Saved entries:
======

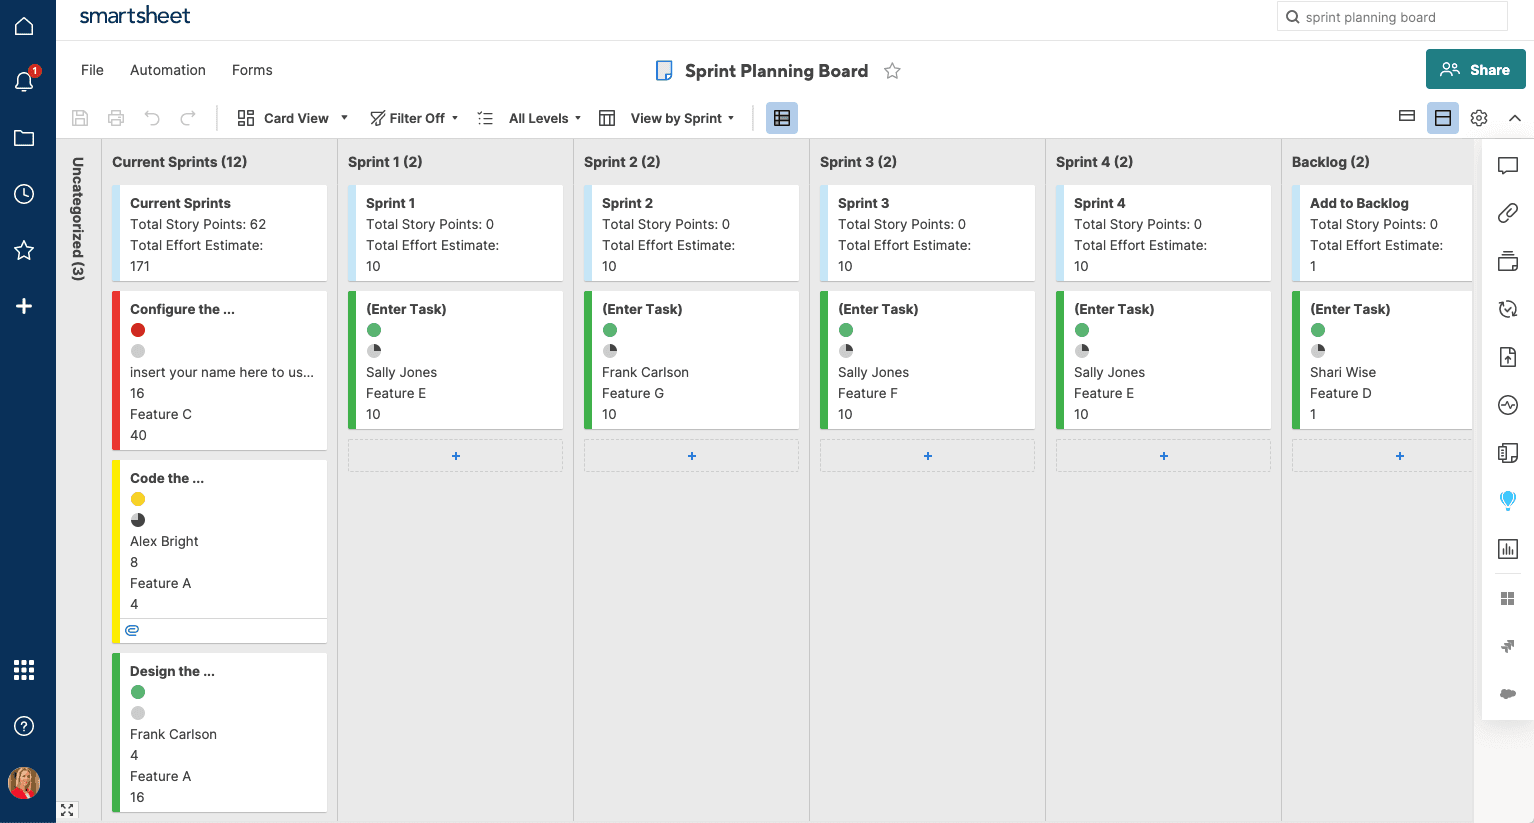Switch the grid/board layout toggle next to View by Sprint

tap(781, 117)
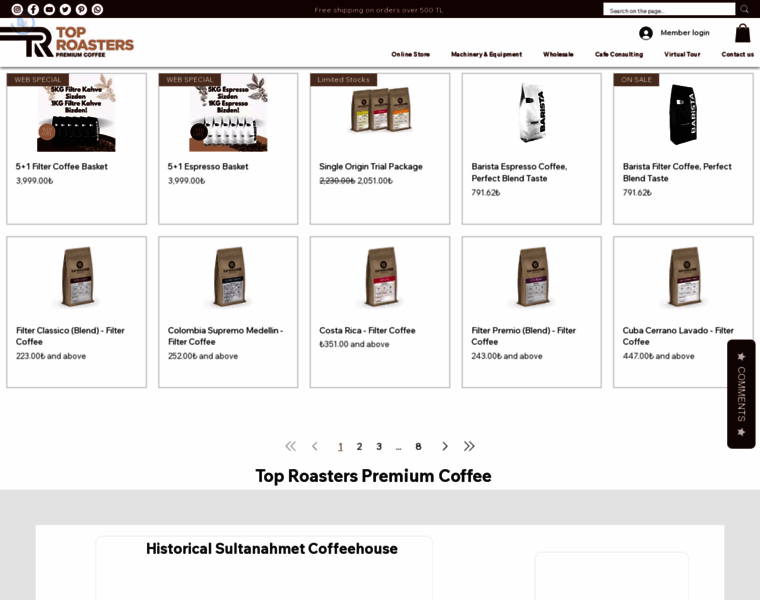The image size is (760, 600).
Task: Open the Twitter social icon
Action: coord(65,9)
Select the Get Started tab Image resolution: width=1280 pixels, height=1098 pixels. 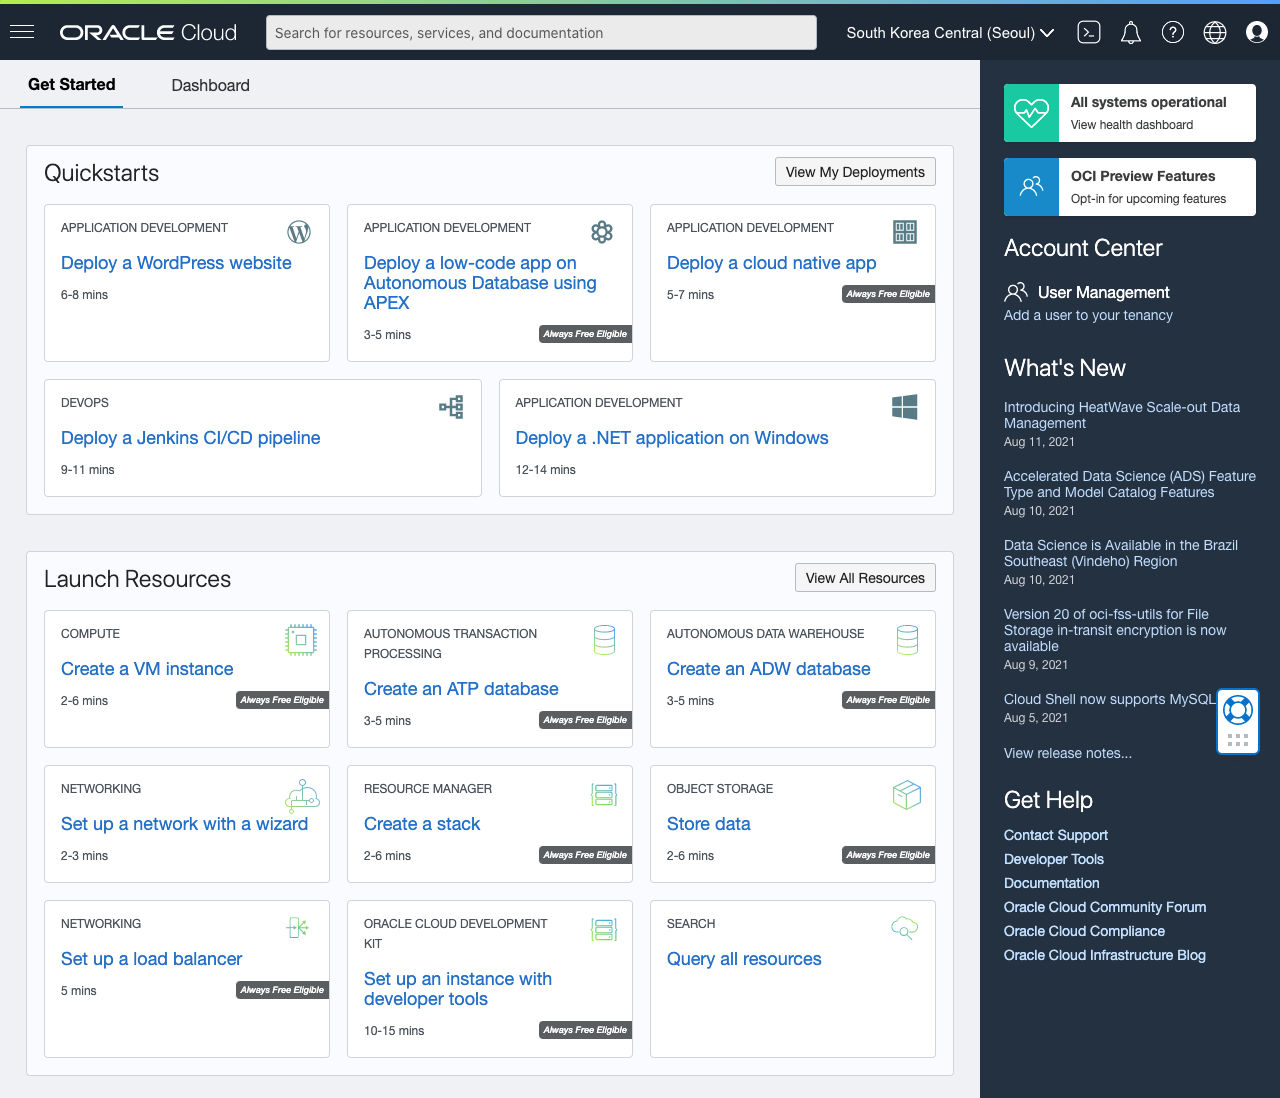click(71, 84)
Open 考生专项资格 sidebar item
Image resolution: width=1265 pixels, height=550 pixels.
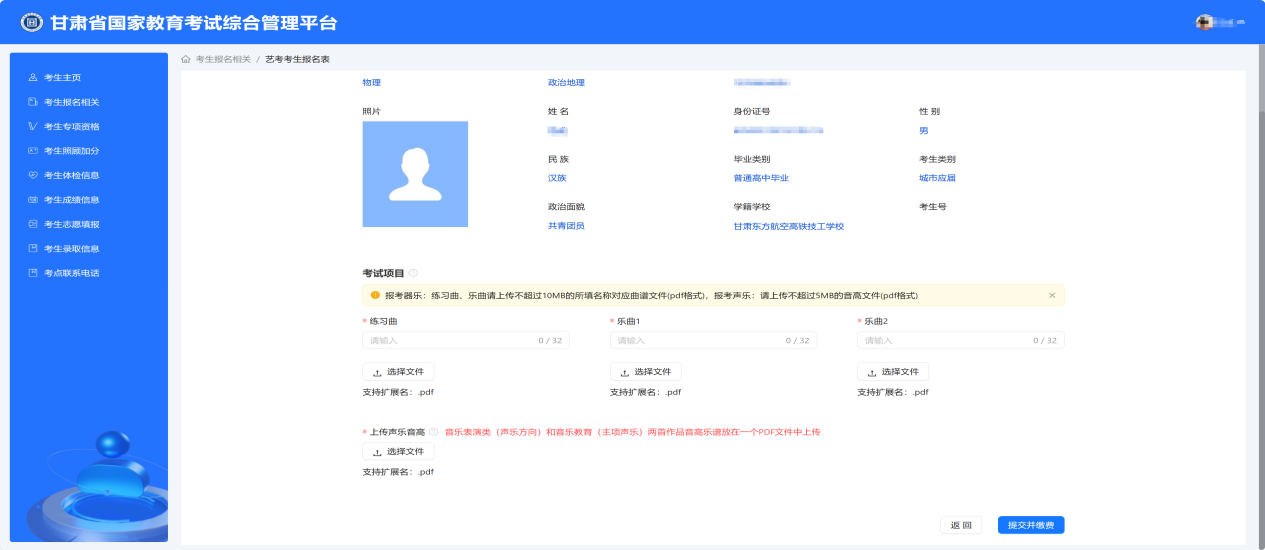71,126
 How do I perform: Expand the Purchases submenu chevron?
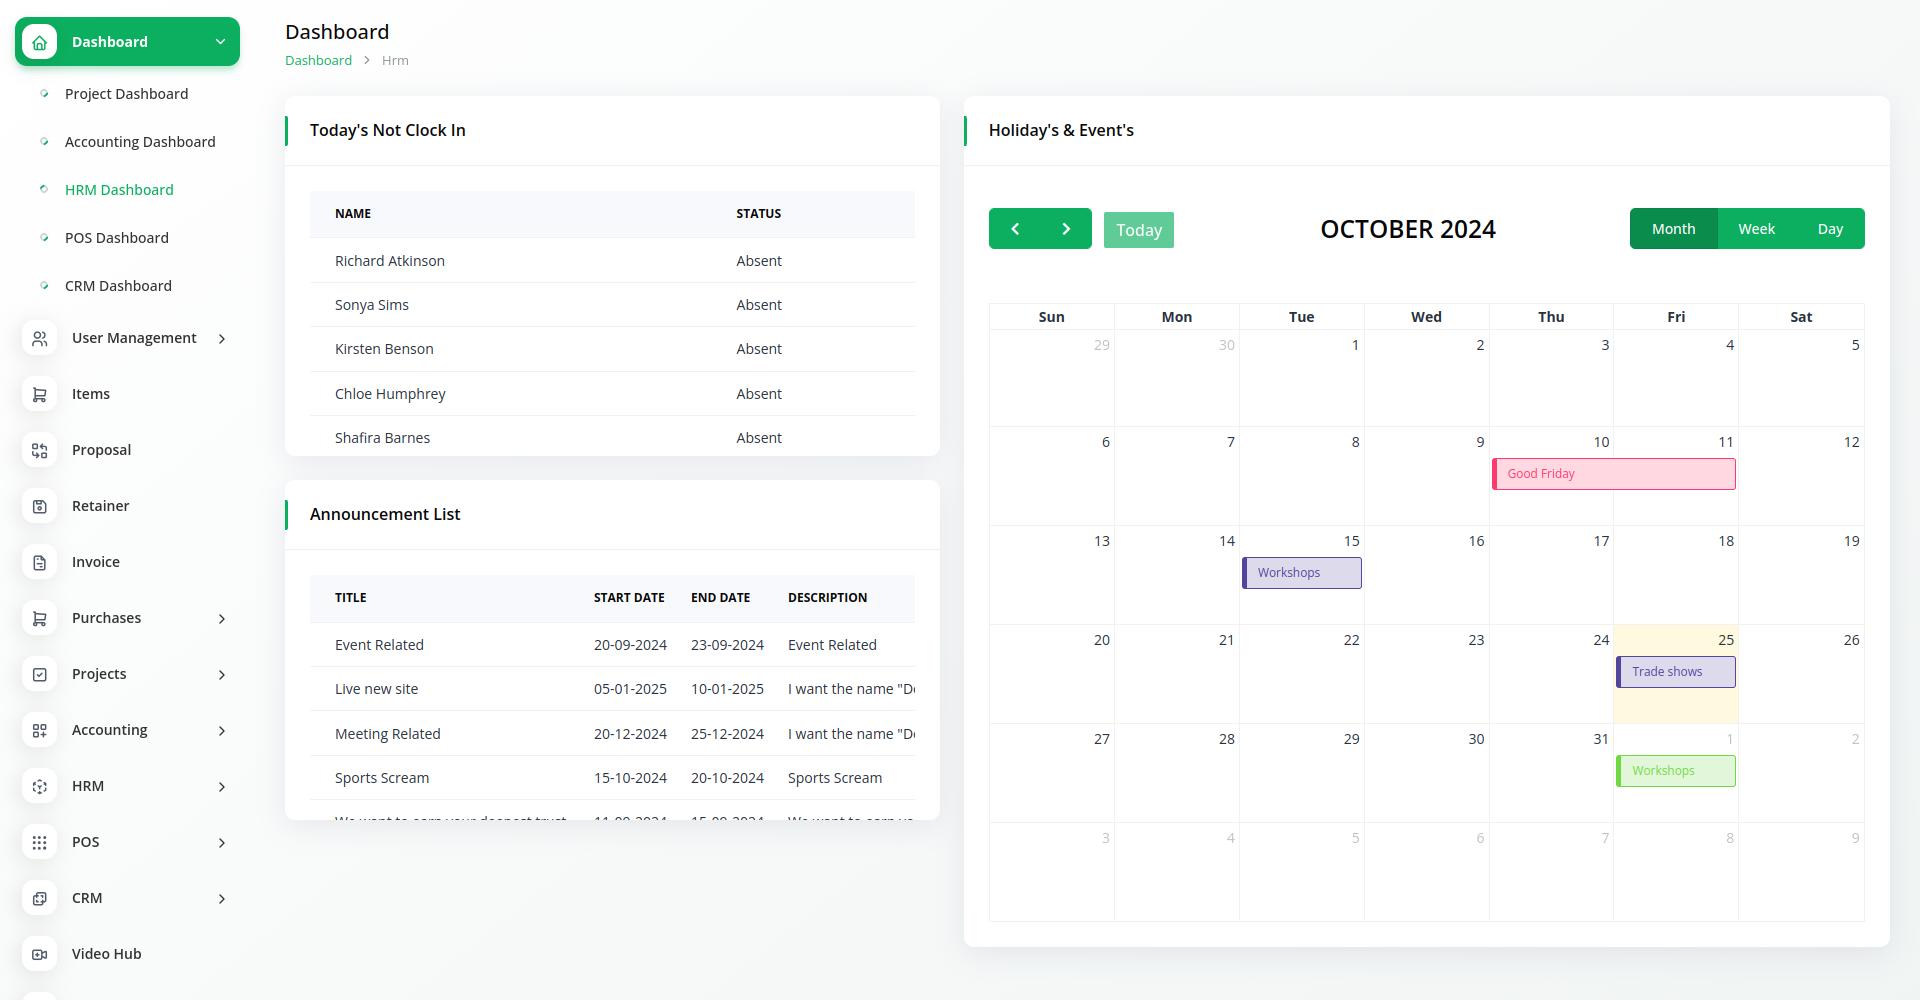[x=222, y=619]
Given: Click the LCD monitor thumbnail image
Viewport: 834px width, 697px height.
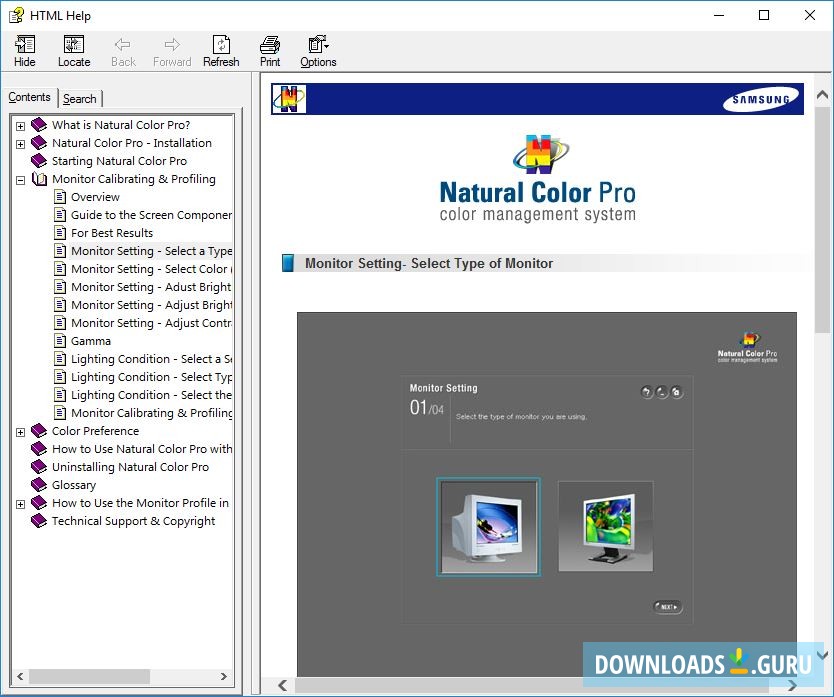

======

The copy must start at the line containing "Given: Click the LCD monitor thumbnail image" and end at the last line of the records, matching each line exactly and holding no pictures.

*Written answer*
Given: Click the LCD monitor thumbnail image
Viewport: 834px width, 697px height.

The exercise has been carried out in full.